* _EXERCISE INPUTS_:
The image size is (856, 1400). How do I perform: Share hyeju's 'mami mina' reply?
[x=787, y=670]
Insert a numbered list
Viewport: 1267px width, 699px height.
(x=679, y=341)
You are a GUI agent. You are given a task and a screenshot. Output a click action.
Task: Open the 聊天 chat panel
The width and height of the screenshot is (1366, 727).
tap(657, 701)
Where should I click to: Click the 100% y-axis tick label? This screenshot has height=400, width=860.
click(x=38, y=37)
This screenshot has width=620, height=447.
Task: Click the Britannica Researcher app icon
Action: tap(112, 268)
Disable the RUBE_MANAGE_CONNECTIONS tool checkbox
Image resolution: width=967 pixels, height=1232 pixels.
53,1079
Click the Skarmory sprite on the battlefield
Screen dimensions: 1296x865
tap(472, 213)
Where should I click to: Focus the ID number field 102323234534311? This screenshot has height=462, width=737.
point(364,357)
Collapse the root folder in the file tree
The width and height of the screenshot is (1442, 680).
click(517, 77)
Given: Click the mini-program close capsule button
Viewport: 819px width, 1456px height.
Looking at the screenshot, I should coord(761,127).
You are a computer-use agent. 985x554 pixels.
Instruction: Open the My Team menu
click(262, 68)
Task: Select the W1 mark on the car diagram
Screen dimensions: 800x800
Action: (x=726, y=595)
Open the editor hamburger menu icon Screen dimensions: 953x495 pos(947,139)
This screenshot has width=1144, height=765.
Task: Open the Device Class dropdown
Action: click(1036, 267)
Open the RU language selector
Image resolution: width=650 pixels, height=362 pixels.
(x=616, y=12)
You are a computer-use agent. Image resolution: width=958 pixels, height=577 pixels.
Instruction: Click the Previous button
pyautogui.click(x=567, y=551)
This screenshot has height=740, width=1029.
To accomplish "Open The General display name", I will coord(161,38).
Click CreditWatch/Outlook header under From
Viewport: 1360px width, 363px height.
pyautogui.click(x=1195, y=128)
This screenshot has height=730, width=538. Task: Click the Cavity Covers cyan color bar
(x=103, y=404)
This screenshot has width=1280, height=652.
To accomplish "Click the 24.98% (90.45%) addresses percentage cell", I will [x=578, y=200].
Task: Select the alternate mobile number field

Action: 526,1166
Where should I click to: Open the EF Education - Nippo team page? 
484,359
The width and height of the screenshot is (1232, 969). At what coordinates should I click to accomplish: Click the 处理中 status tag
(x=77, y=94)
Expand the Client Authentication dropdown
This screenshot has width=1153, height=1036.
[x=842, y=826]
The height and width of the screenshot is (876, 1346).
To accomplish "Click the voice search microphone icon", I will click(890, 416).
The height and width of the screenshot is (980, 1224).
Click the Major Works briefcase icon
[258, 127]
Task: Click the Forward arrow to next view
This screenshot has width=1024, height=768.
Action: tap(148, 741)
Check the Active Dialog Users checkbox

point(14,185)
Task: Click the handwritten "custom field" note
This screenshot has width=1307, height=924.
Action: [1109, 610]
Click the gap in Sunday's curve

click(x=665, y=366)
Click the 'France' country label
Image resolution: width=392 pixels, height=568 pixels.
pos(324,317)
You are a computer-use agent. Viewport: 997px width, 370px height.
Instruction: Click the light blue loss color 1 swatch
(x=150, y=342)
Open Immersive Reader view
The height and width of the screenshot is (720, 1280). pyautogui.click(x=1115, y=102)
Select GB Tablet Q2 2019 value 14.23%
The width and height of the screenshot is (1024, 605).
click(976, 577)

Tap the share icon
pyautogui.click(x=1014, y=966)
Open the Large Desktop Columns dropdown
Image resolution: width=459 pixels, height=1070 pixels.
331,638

* _EXERCISE GOAL_: Quote every record above exactly.

* _TASK OUTPUT_:
The image size is (856, 1400). How do I perform: Share hyeju's 'mami mina' reply?
[x=787, y=670]
Insert a numbered list
Viewport: 1267px width, 699px height.
(x=679, y=341)
You are a GUI agent. You are given a task and a screenshot. Output a click action.
Task: Open the 聊天 chat panel
The width and height of the screenshot is (1366, 727).
tap(657, 701)
Where should I click to: Click the 100% y-axis tick label? This screenshot has height=400, width=860.
click(x=38, y=37)
This screenshot has width=620, height=447.
Task: Click the Britannica Researcher app icon
Action: tap(112, 268)
Disable the RUBE_MANAGE_CONNECTIONS tool checkbox
Image resolution: width=967 pixels, height=1232 pixels.
53,1079
Click the Skarmory sprite on the battlefield
Screen dimensions: 1296x865
tap(472, 213)
Where should I click to: Focus the ID number field 102323234534311? This screenshot has height=462, width=737.
point(364,357)
Collapse the root folder in the file tree
The width and height of the screenshot is (1442, 680).
click(517, 77)
Given: Click the mini-program close capsule button
Viewport: 819px width, 1456px height.
Looking at the screenshot, I should coord(761,127).
You are a computer-use agent. 985x554 pixels.
Instruction: Open the My Team menu
click(262, 68)
Task: Select the W1 mark on the car diagram
Screen dimensions: 800x800
Action: (x=726, y=595)
Open the editor hamburger menu icon Screen dimensions: 953x495 pos(947,139)
This screenshot has width=1144, height=765.
Task: Open the Device Class dropdown
Action: click(1036, 267)
Open the RU language selector
Image resolution: width=650 pixels, height=362 pixels.
(x=616, y=12)
You are a computer-use agent. Image resolution: width=958 pixels, height=577 pixels.
Instruction: Click the Previous button
pyautogui.click(x=567, y=551)
This screenshot has height=740, width=1029.
To accomplish "Open The General display name", I will coord(161,38).
Click CreditWatch/Outlook header under From
Viewport: 1360px width, 363px height.
pyautogui.click(x=1195, y=128)
This screenshot has height=730, width=538. Task: Click the Cavity Covers cyan color bar
(x=103, y=404)
This screenshot has width=1280, height=652.
To accomplish "Click the 24.98% (90.45%) addresses percentage cell", I will [x=578, y=200].
Task: Select the alternate mobile number field

Action: 526,1166
Where should I click to: Open the EF Education - Nippo team page? 
484,359
The width and height of the screenshot is (1232, 969). At what coordinates should I click to accomplish: Click the 处理中 status tag
(x=77, y=94)
Expand the Client Authentication dropdown
This screenshot has width=1153, height=1036.
[x=842, y=826]
The height and width of the screenshot is (876, 1346).
To accomplish "Click the voice search microphone icon", I will click(890, 416).
The height and width of the screenshot is (980, 1224).
Click the Major Works briefcase icon
[258, 127]
Task: Click the Forward arrow to next view
This screenshot has width=1024, height=768.
Action: tap(148, 741)
Check the Active Dialog Users checkbox

point(14,185)
Task: Click the handwritten "custom field" note
This screenshot has width=1307, height=924.
Action: [1109, 610]
Click the gap in Sunday's curve

click(x=665, y=366)
Click the 'France' country label
Image resolution: width=392 pixels, height=568 pixels.
pos(324,317)
You are a computer-use agent. Viewport: 997px width, 370px height.
Instruction: Click the light blue loss color 1 swatch
(x=150, y=342)
Open Immersive Reader view
The height and width of the screenshot is (720, 1280). pyautogui.click(x=1115, y=102)
Select GB Tablet Q2 2019 value 14.23%
The width and height of the screenshot is (1024, 605).
click(976, 577)

Tap the share icon
pyautogui.click(x=1014, y=966)
Open the Large Desktop Columns dropdown
Image resolution: width=459 pixels, height=1070 pixels.
331,638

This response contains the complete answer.